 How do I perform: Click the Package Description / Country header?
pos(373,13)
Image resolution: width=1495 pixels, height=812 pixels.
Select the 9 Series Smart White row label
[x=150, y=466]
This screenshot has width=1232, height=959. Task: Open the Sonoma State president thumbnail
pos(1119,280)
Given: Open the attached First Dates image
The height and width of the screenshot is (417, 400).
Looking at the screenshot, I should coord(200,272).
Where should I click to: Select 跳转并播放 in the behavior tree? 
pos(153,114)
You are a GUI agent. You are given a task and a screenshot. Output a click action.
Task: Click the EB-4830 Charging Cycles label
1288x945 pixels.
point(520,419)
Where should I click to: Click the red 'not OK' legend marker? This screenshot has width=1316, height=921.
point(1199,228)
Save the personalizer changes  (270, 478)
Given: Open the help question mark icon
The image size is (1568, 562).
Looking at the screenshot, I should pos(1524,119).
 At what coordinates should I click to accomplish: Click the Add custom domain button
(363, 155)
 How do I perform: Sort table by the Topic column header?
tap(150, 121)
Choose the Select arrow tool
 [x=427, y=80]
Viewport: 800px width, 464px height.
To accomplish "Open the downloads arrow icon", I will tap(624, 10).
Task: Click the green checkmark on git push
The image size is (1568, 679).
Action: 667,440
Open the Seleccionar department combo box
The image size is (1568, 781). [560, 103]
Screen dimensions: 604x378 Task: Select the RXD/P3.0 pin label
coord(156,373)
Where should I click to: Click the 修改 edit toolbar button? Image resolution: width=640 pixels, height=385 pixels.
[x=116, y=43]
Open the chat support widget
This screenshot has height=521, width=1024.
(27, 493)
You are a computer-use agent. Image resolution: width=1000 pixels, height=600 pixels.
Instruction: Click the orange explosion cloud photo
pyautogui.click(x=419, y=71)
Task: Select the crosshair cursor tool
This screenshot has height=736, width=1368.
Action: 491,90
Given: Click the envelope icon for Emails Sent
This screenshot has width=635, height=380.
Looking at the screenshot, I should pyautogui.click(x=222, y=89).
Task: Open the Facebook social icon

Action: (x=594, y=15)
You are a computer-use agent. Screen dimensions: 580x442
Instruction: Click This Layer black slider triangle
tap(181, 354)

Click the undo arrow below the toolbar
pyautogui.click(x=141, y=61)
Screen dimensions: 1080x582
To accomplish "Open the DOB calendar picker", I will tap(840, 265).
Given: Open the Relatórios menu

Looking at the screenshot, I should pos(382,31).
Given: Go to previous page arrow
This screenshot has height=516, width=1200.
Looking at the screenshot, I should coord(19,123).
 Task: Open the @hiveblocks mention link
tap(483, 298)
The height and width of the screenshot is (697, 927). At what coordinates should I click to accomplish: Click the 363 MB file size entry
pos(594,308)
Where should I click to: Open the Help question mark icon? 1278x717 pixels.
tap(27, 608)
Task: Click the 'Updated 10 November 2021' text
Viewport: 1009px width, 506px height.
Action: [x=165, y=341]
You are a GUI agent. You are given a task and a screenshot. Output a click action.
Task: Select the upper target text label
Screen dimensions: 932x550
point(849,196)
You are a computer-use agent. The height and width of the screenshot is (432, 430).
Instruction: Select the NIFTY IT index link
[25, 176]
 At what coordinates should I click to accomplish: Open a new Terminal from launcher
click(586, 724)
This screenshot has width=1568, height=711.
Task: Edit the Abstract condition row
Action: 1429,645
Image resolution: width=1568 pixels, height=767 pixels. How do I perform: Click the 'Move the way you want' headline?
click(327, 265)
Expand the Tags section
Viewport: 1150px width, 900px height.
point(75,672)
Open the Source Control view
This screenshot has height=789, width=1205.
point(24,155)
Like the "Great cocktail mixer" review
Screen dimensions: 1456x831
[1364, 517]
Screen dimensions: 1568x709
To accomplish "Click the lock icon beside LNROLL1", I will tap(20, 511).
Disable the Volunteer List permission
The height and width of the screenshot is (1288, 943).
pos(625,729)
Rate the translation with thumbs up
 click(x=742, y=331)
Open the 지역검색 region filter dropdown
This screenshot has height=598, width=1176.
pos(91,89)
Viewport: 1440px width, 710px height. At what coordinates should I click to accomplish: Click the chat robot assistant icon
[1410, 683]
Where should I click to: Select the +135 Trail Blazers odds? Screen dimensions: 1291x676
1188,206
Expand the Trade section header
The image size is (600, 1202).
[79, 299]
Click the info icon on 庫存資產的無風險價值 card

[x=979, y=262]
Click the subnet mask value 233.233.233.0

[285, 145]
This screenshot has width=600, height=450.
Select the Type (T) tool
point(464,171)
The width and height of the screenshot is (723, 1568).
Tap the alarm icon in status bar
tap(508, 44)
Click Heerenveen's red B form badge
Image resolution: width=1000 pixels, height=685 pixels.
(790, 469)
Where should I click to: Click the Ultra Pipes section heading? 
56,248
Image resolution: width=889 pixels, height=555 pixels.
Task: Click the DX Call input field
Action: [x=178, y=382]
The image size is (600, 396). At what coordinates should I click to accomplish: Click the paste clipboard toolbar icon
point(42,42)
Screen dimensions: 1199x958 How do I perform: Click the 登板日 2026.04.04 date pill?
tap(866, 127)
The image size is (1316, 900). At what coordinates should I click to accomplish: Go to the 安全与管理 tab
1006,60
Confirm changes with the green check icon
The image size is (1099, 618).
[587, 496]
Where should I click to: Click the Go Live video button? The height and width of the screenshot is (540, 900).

- **WORK REQUEST**: Each line in the data is to be written out precisely.

- **REPLY**:
 How do I perform: Click the Package Description / Country header?
pos(373,13)
Image resolution: width=1495 pixels, height=812 pixels.
Select the 9 Series Smart White row label
[x=150, y=466]
This screenshot has width=1232, height=959. Task: Open the Sonoma State president thumbnail
pos(1119,280)
Given: Open the attached First Dates image
The height and width of the screenshot is (417, 400).
Looking at the screenshot, I should coord(200,272).
Where should I click to: Select 跳转并播放 in the behavior tree? 
pos(153,114)
You are a GUI agent. You are given a task and a screenshot. Output a click action.
Task: Click the EB-4830 Charging Cycles label
1288x945 pixels.
point(520,419)
Where should I click to: Click the red 'not OK' legend marker? This screenshot has width=1316, height=921.
point(1199,228)
Save the personalizer changes  (270, 478)
Given: Open the help question mark icon
The image size is (1568, 562).
Looking at the screenshot, I should pos(1524,119).
 At what coordinates should I click to accomplish: Click the Add custom domain button
(363, 155)
 How do I perform: Sort table by the Topic column header?
tap(150, 121)
Choose the Select arrow tool
 [x=427, y=80]
Viewport: 800px width, 464px height.
To accomplish "Open the downloads arrow icon", I will tap(624, 10).
Task: Click the green checkmark on git push
The image size is (1568, 679).
Action: 667,440
Open the Seleccionar department combo box
The image size is (1568, 781). [560, 103]
Screen dimensions: 604x378 Task: Select the RXD/P3.0 pin label
coord(156,373)
Where should I click to: Click the 修改 edit toolbar button? Image resolution: width=640 pixels, height=385 pixels.
[x=116, y=43]
Open the chat support widget
This screenshot has height=521, width=1024.
(27, 493)
You are a computer-use agent. Image resolution: width=1000 pixels, height=600 pixels.
Instruction: Click the orange explosion cloud photo
pyautogui.click(x=419, y=71)
Task: Select the crosshair cursor tool
This screenshot has height=736, width=1368.
Action: 491,90
Given: Click the envelope icon for Emails Sent
This screenshot has width=635, height=380.
Looking at the screenshot, I should pyautogui.click(x=222, y=89).
Task: Open the Facebook social icon

Action: (x=594, y=15)
You are a computer-use agent. Screen dimensions: 580x442
Instruction: Click This Layer black slider triangle
tap(181, 354)

Click the undo arrow below the toolbar
pyautogui.click(x=141, y=61)
Screen dimensions: 1080x582
To accomplish "Open the DOB calendar picker", I will tap(840, 265).
Given: Open the Relatórios menu

Looking at the screenshot, I should pos(382,31).
Given: Go to previous page arrow
This screenshot has height=516, width=1200.
Looking at the screenshot, I should coord(19,123).
 Task: Open the @hiveblocks mention link
tap(483, 298)
The height and width of the screenshot is (697, 927). At what coordinates should I click to accomplish: Click the 363 MB file size entry
pos(594,308)
Where should I click to: Open the Help question mark icon? 1278x717 pixels.
tap(27, 608)
Task: Click the 'Updated 10 November 2021' text
Viewport: 1009px width, 506px height.
Action: [x=165, y=341]
You are a GUI agent. You are given a task and a screenshot. Output a click action.
Task: Select the upper target text label
Screen dimensions: 932x550
point(849,196)
You are a computer-use agent. The height and width of the screenshot is (432, 430).
Instruction: Select the NIFTY IT index link
[25, 176]
 At what coordinates should I click to accomplish: Open a new Terminal from launcher
click(586, 724)
This screenshot has width=1568, height=711.
Task: Edit the Abstract condition row
Action: 1429,645
Image resolution: width=1568 pixels, height=767 pixels. How do I perform: Click the 'Move the way you want' headline?
click(327, 265)
Expand the Tags section
Viewport: 1150px width, 900px height.
point(75,672)
Open the Source Control view
This screenshot has height=789, width=1205.
point(24,155)
Like the "Great cocktail mixer" review
Screen dimensions: 1456x831
[1364, 517]
Screen dimensions: 1568x709
To accomplish "Click the lock icon beside LNROLL1", I will tap(20, 511).
Disable the Volunteer List permission
The height and width of the screenshot is (1288, 943).
pos(625,729)
Rate the translation with thumbs up
 click(x=742, y=331)
Open the 지역검색 region filter dropdown
This screenshot has height=598, width=1176.
pos(91,89)
Viewport: 1440px width, 710px height. At what coordinates should I click to accomplish: Click the chat robot assistant icon
[1410, 683]
Where should I click to: Select the +135 Trail Blazers odds? Screen dimensions: 1291x676
1188,206
Expand the Trade section header
The image size is (600, 1202).
[79, 299]
Click the info icon on 庫存資產的無風險價值 card

[x=979, y=262]
Click the subnet mask value 233.233.233.0

[285, 145]
This screenshot has width=600, height=450.
Select the Type (T) tool
point(464,171)
The width and height of the screenshot is (723, 1568).
Tap the alarm icon in status bar
tap(508, 44)
Click Heerenveen's red B form badge
Image resolution: width=1000 pixels, height=685 pixels.
(790, 469)
Where should I click to: Click the Ultra Pipes section heading? 
56,248
Image resolution: width=889 pixels, height=555 pixels.
Task: Click the DX Call input field
Action: [x=178, y=382]
The image size is (600, 396). At what coordinates should I click to accomplish: Click the paste clipboard toolbar icon
point(42,42)
Screen dimensions: 1199x958 How do I perform: Click the 登板日 2026.04.04 date pill?
tap(866, 127)
The image size is (1316, 900). At what coordinates should I click to accomplish: Go to the 安全与管理 tab
1006,60
Confirm changes with the green check icon
The image size is (1099, 618).
[587, 496]
Where should I click to: Click the Go Live video button? The height and width of the screenshot is (540, 900).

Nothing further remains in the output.